Ce matin j’étrenne une nouvelle sacoche, légère comme une plume, plus maniable que la précédente. À chaque départ,  mes premiers pas annoncent la journée : serai-je en forme aujourd’hui, ou la fatigue pesante alourdit-elle déjà le trajet ? Comme dans une sévillane où les notes préliminaires indiquent le tempo : c’est une rapide ou une lente, et les danseurs  ajustent le rythme de leur mouvement à celui de la musique. À l’heure qu’il est, c’est plutôt lent.

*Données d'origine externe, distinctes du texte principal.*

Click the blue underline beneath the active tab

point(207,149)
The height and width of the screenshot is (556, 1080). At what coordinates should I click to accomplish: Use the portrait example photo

Sur le chemin qui descend vers le métro,  deux hommes commencent à décharger un camion, une jeune femme pressée me double, son sac à bandoulière à l’épaule, un jeune homme marche devant moi, les mains dans les poches d’un méchant petit blouson, les épaules rentrées, les volutes de fumée de sa cigarette serpentant autour de son col relevé. J’étrenne une belle polaire beige mais j’ai très froid aux joues et au menton.

Un peu plus de monde à l’approche du métro, des gens promènent leur chien, les commerçants installent leur étalage sur le marché de la place de l’Église. Le trafic est déjà dense sur l’avenue Jean Lolive, cette grande veine qui relie Paris à la Seine-Saint-Denis : Bobigny, Bondy, Rosny… le 93 profond, celui des cités qui font peur. Moi j’habite le 9-3 tranquille, tout près de Paris, inconnu des médias, sans histoire.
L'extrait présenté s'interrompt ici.